All three genes are plausible biological candidates which could modify the process of platelet formation: It is hypothesized that WD-repeat proteins, which are present in all eukaryotes but not in prokaryotes, are involved in the regulation of cellular functions ranging from signal transduction and transcription regulation to cell cycle control and apoptosis. ARHGEF3 (XPLN) encodes the rho guanine-nucleotide exchange factor 3 (RhoGEF3), which activates RhoGTPases, which play an important role in many cellular processes like regulation of cell morphology, cell aggregation, cytoskeletal rearrangements, and transcriptional activation. TAOK1 encodes the TAO kinase 1 peptide a microtubule affinity-regulating kinase which has been identified recently as an important regulator of mitotic progression, required for both chromosome congression and checkpoint induced anaphase delay.

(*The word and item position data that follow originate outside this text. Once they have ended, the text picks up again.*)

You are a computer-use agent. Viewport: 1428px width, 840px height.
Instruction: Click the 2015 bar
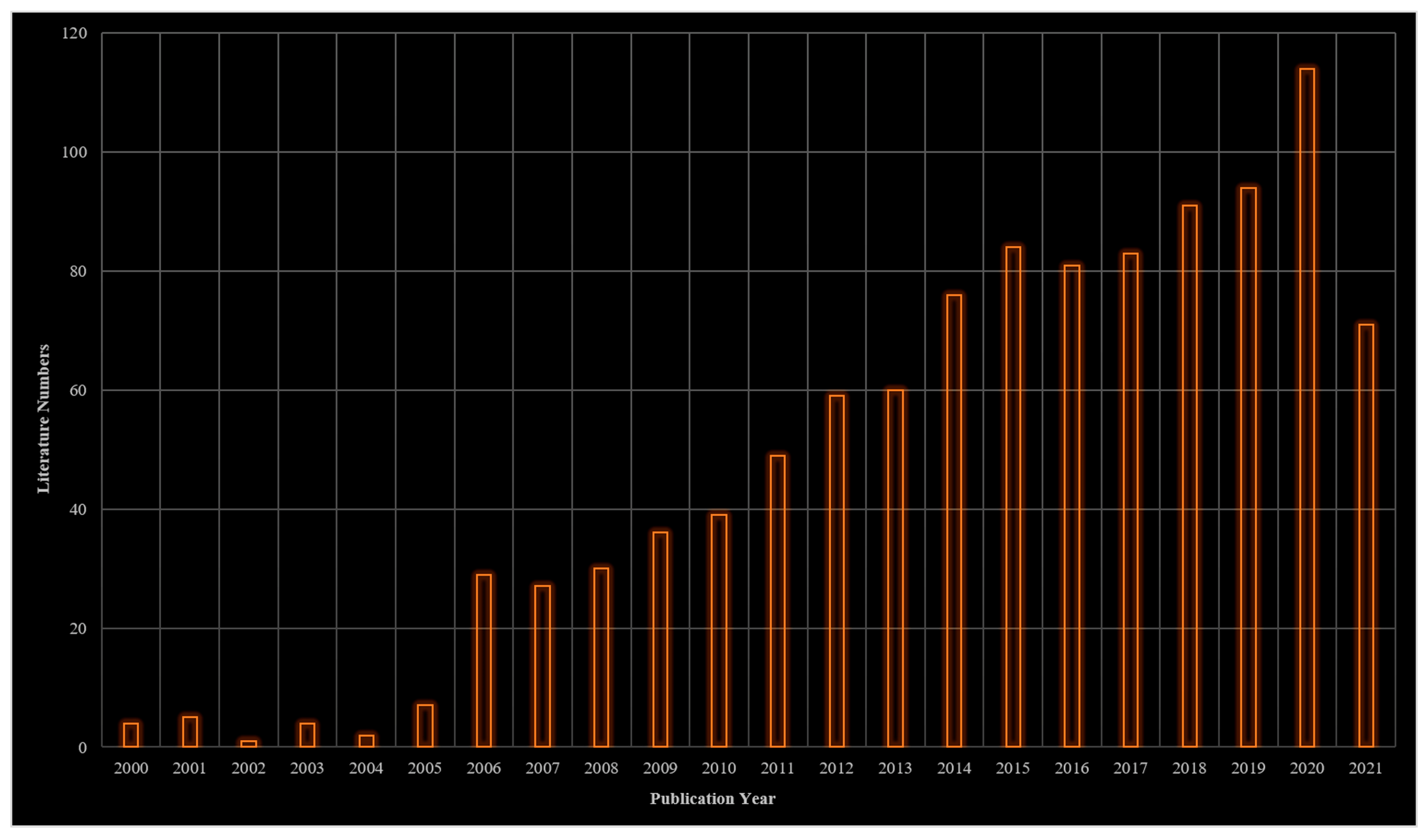[x=1013, y=497]
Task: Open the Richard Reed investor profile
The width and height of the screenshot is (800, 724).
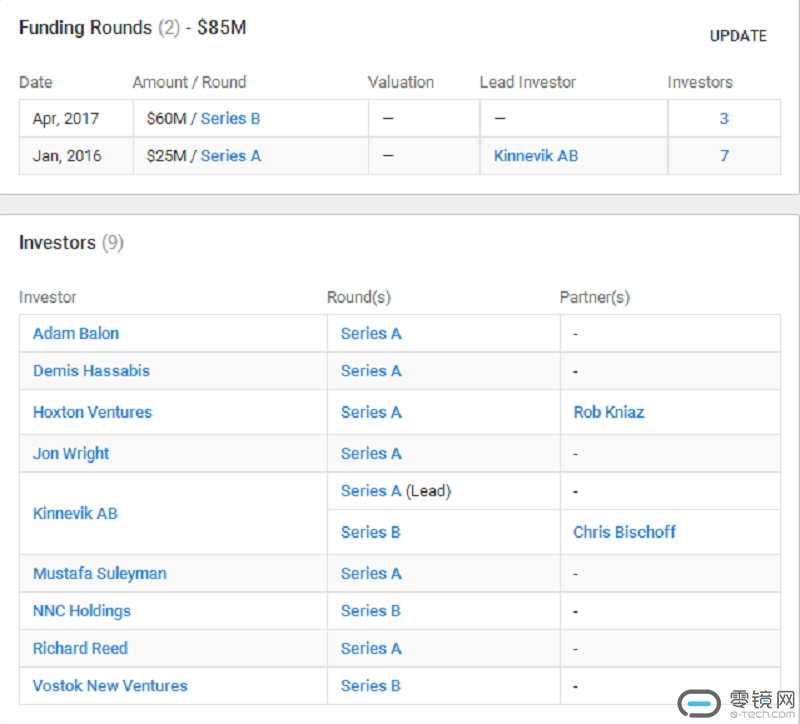Action: (80, 648)
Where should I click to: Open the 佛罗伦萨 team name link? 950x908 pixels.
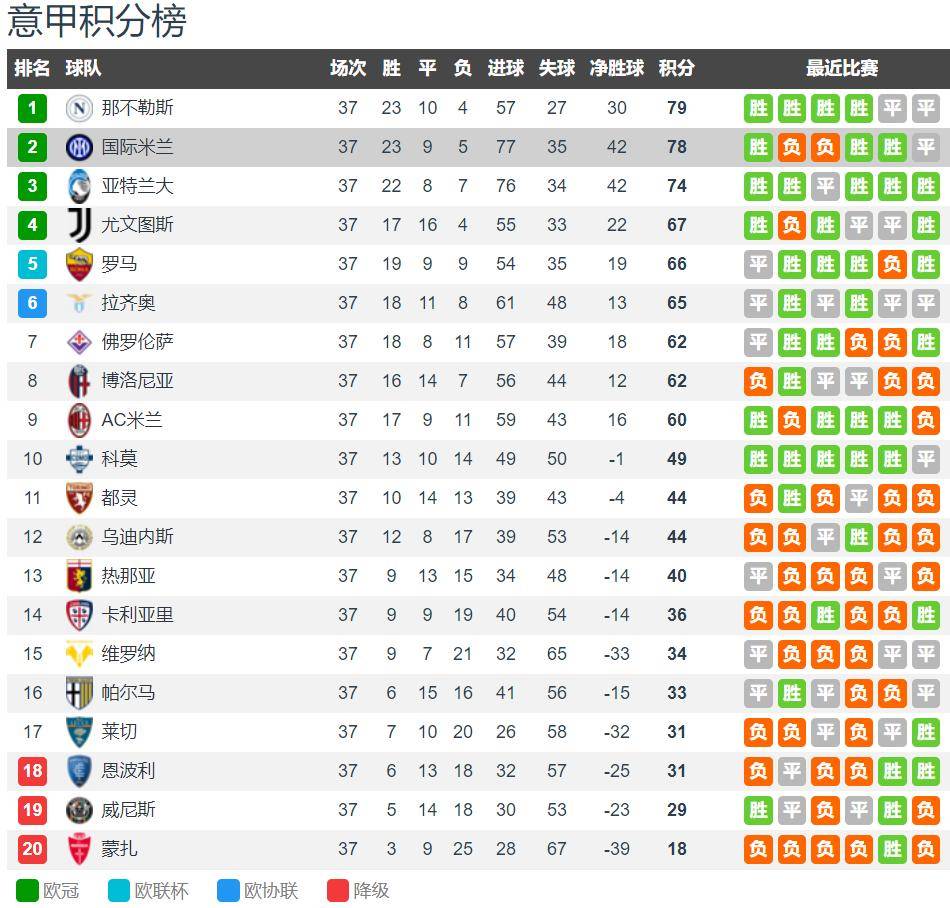137,342
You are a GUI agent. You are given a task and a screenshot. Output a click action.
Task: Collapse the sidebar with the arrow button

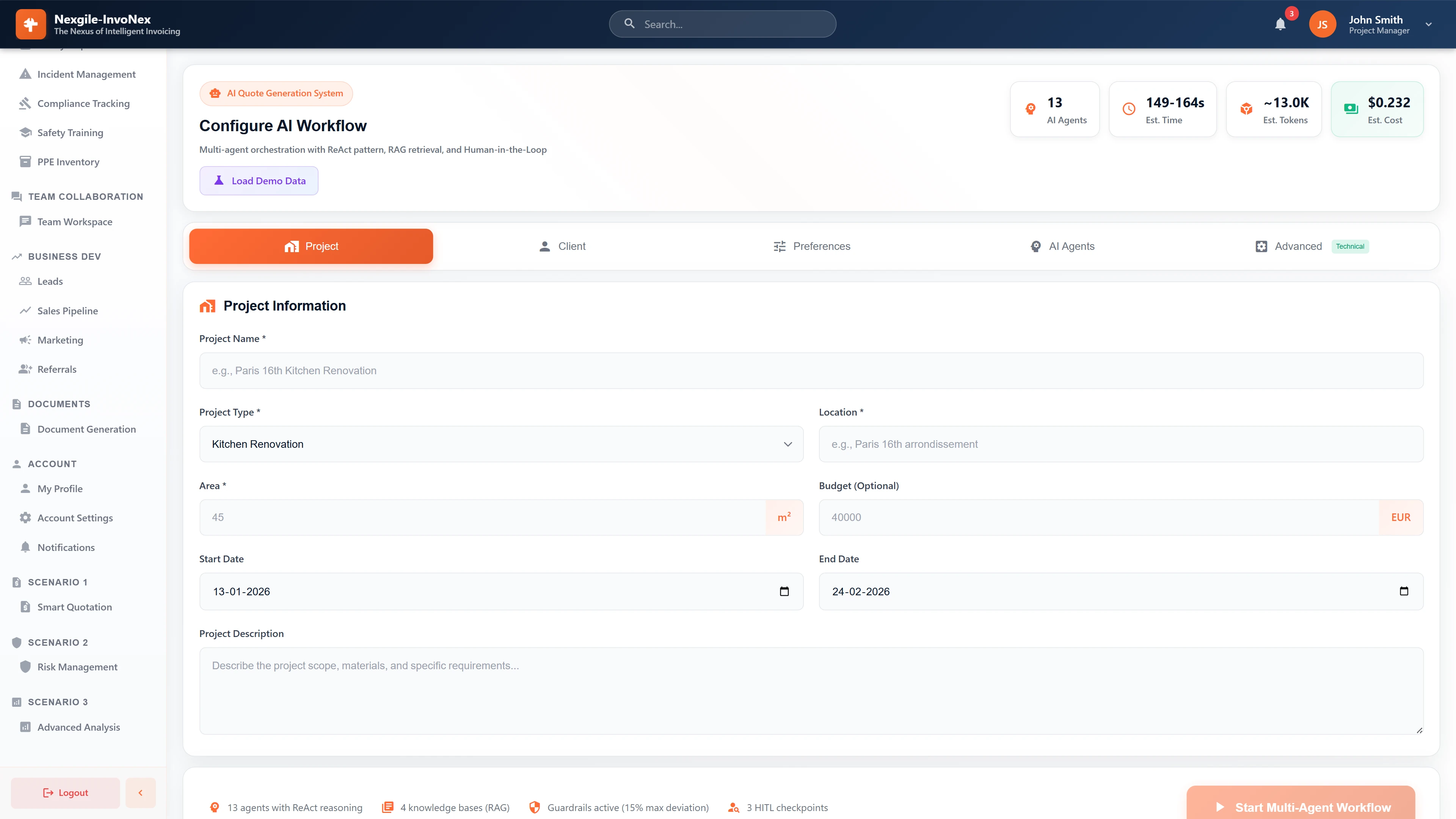coord(140,792)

Identification of primary genetic determinants of MPV may not only enhance the understanding of platelet activation and function, but may also provide a focus for several novel research avenues.
Publication:
Christa Meisinger, Holger Prokisch, Christian Gieger, Nicole Soranzo, Divya Mehta, Dieter Rosskopf, Peter Lichtner, Norman Klopp, Jonathan Stephens, Nicholas A Watkins, Panos Deloukas, Andreas Greinacher, Wolfgang Koenig, Matthias Nauck, Christian Rimmbach, Henry Völzke, Annette Peters, Thomas Illig, Willem H Ouwehand, Thomas Meitinger, H.- Erich Wichmann, Angela Döring. A genome-wide association study identifies three loci associated with mean platelet volume. Am J Hum Genet 2009; 84(1):66-71.
Abstract
Taking account of the HMGU mission:
Analyzing genetic determinants of human health requires an interdisciplinary effort. The group identified three loci associated with mean platelet volume. This work may provide a focus for several novel research avenues.